##### Texte de l'exercice #####

Une détenue décède à Fleury-Mérogis

L’accès aux soins derrière les barreaux en question

Publié le 08/11/2012
Article réservé aux abonnés
1352341138386817_IMG_93202_HR.jpg

1352341138386817_IMG_93202_HR.jpg
Crédit photo : AFP

Me SERVANE CROSNIER s’est constitué partie civile pour le mari, incarcéré à la maison d’arrêt de Fresnes, et les 7 enfants de la jeune femme croate, pour avoir accès à toutes les pièces du dossier. Elle a également déposé plainte au nom de la co-détenue. En résumé, elle est décidée à sortir l’affaire du silence, parce que « les problèmes d’accès aux soins en prison sont récurrents ». L’autopsie de la victime devait avoir lieu mercredi, suivie d’analyses toxicologiques et médicales. Mais les premiers éléments suggéreraient de plusieurs négligences. Selon son avocate, la jeune femme, incarcérée pour vol depuis septembre, souffrait d’antécédents cardiaques et était sous traitement. Le jeudi 1er novembre, elle se sent mal lors de la promenade de 15 heures et remonte précipitamment avec sa co-détenue. Elle se plaint de douleurs et d’engourdissements dans les bras, les épaules, et le thorax. Plusieurs surveillantes se seraient succédé jusqu’au soir dans la cellule des femmes, qui, à 22 heures, donnaient encore l’alerte. Le médecin de garde aurait été appelé : très occupé dans le quartier des hommes ce jour de Toussaint (un détenu a notamment eu le doigt sectionné après avoir été mordu par un autre prisonnier), il se serait dit débordé et ne se serait pas déplacé. Selon François Bès, coordinateur des actions de l’Observatoire international des prisons (OIP) en Ile-de-France, il aurait néanmoins été présent à la MAF vers 17-18 heures afin d’examiner les nouvelles arrivées. La co-détenue s’est endormie à 3 heures du matin. Lorsqu’elle s’est réveillée à 7 heures, sa camarade était décédée.

Funestes retards.

« Pourquoi le médecin n’a-t-il pas demandé aux surveillantes d’appeler le 15 s’il était débordé », s’interroge Me Crosnier. François Bès se pose la même question. « Qu’a dit le gradé qui lui a téléphoné : a-t-il utilisé des termes précis susceptibles de l’alerter ? »

#####

* Consignes de l'exercice
(a) Les affirmations (i), (ii) et (iii) concordent-elles avec l'article sur le décès de la détenue ? Répondez par oui ou non en citant les mots décisifs du texte.
(i) La jeune femme était incarcérée pour vol depuis septembre.
(ii) La co-détenue s'est endormie à minuit.
(iii) C'est pendant la promenade de 15 heures que la jeune femme s'est sentie mal.
(b) Répondez, s'il vous plaît, à ces questions d'après l'article sur le décès de la détenue.
(i) Dans quelle maison d'arrêt le mari est-il incarcéré ?
(ii) Quelle fonction François Bès occupe-t-il ?
(iii) À quelle heure la co-détenue s'est-elle réveillée ?
(c) Reprenez l'article sur le décès de la détenue après sa dernière phrase.

##### Données fournies #####

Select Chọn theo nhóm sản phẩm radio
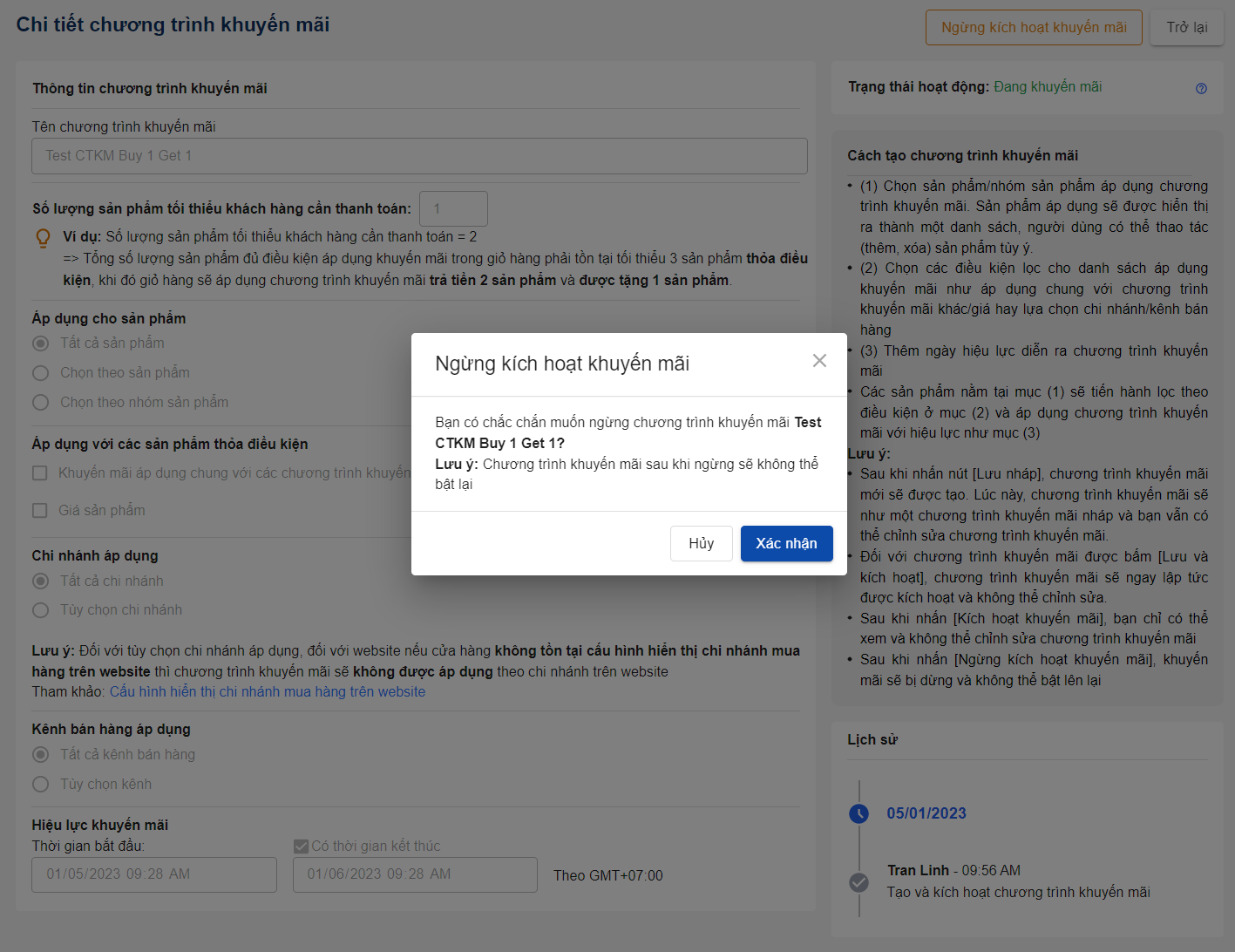1235x952 pixels. coord(40,403)
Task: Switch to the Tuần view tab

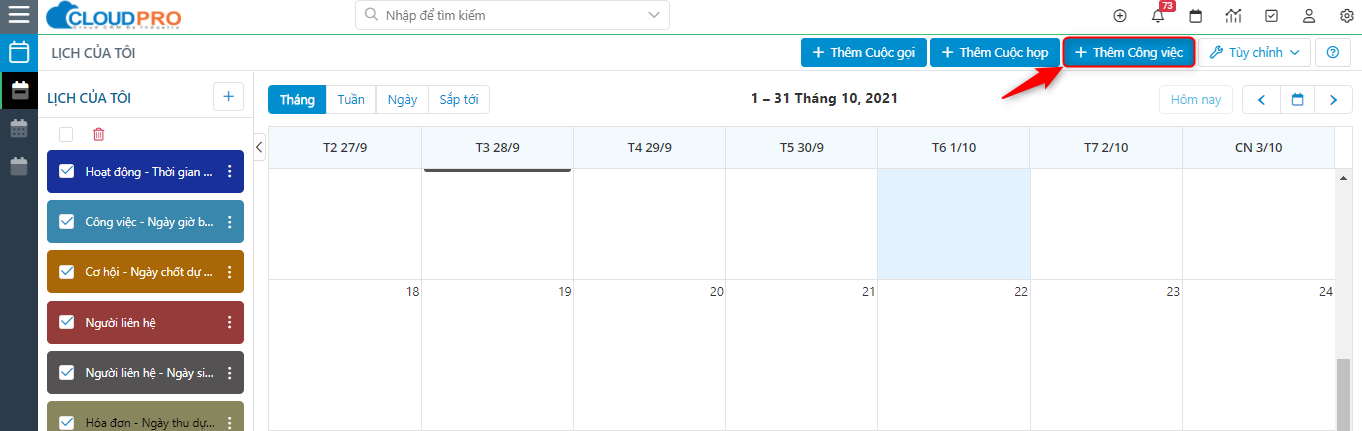Action: [351, 99]
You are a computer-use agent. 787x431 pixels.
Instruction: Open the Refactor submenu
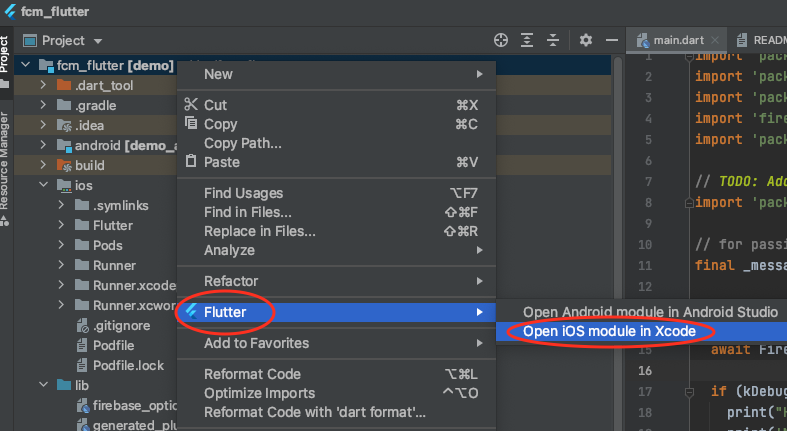click(231, 281)
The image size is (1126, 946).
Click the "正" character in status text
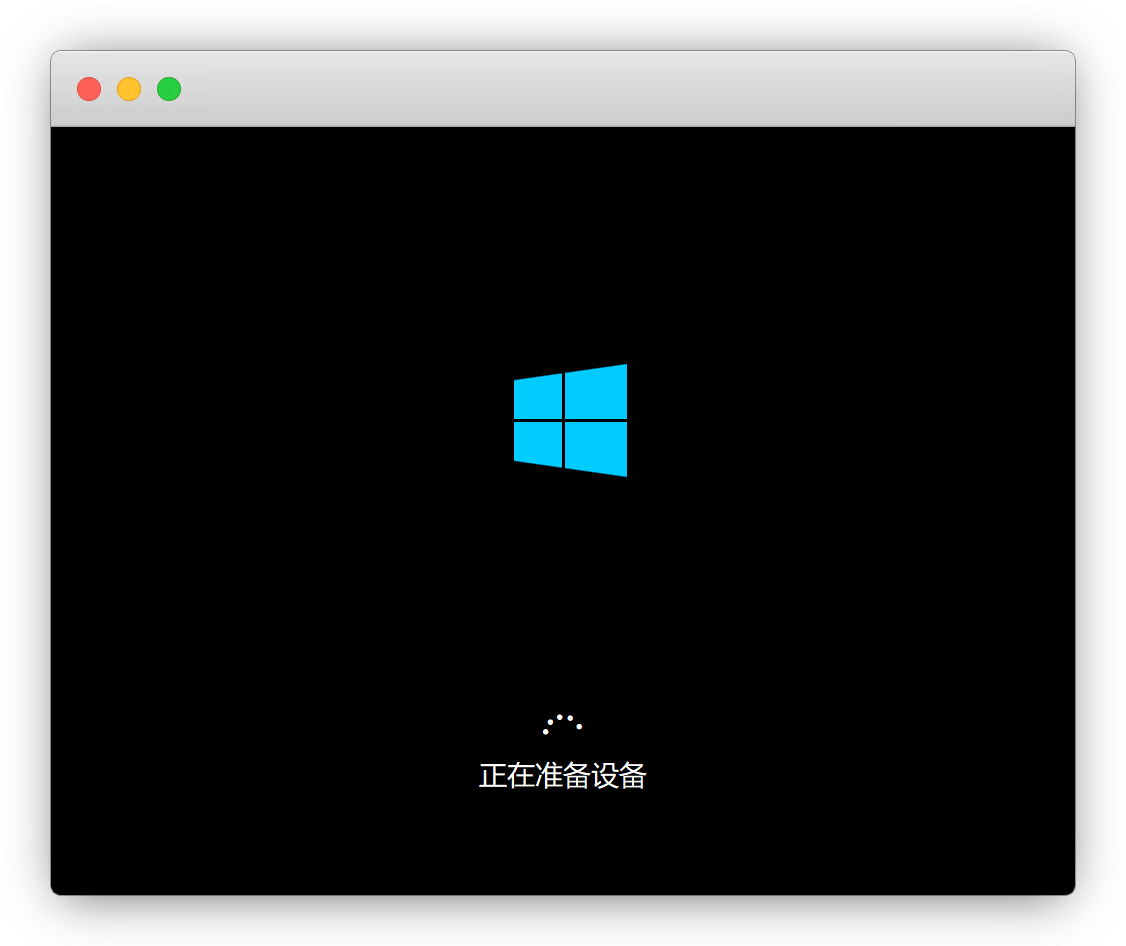[x=493, y=776]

#####

* Vos réponses
(a)
(i) Oui : « incarcérée pour vol depuis septembre ».
(ii) Non : « La co-détenue s’est endormie à 3 heures du matin. »
(iii) Oui : « elle se sent mal lors de la promenade de 15 heures ».

(b)
(i) À la maison d’arrêt de Fresnes.
(ii) Il est coordinateur des actions de l’Observatoire international des prisons (OIP) en Ile-de-France.
(iii) À 7 heures.

(c)
Ce drame pointe les difficultés de l’accès aux soins en prison. « Les détenus vivent la même angoisse tous les soirs : est-ce qu’un surveillant, est-ce qu’un médecin va m’entendre », explique François Bès. La prison de Fleury-Mérogis, qui compte plus de 3 800 détenus répartis sur 3 sites, est l’une des très rares structures carcérales à disposer d’un médecin de garde à l’Unité de consultations et de soins ambulatoires (UCSA), qui dépend de l’hôpital Sud Francilien de Corbeil-Essonnes. Ailleurs, l’UCSA est ouverte de 8 heures à 17 heures, et le week-end des infirmières assurent une présence a minima. En cas d’urgence, le surveillant doit appeler le 15.

Selon François Bes, ce dispositif présente 2 écueils majeurs. D’abord, les détenus en souffrance n’ont pas accès directement au médecin régulateur du 15. Ils doivent alerter le surveillant lors de sa ronde. Celui-ci, qui n’a pas les clefs, évalue la situation à travers l’œilleton et choisit d’alerter le gradé qui peut prévenir le SAMU et décrire la situation du détenu.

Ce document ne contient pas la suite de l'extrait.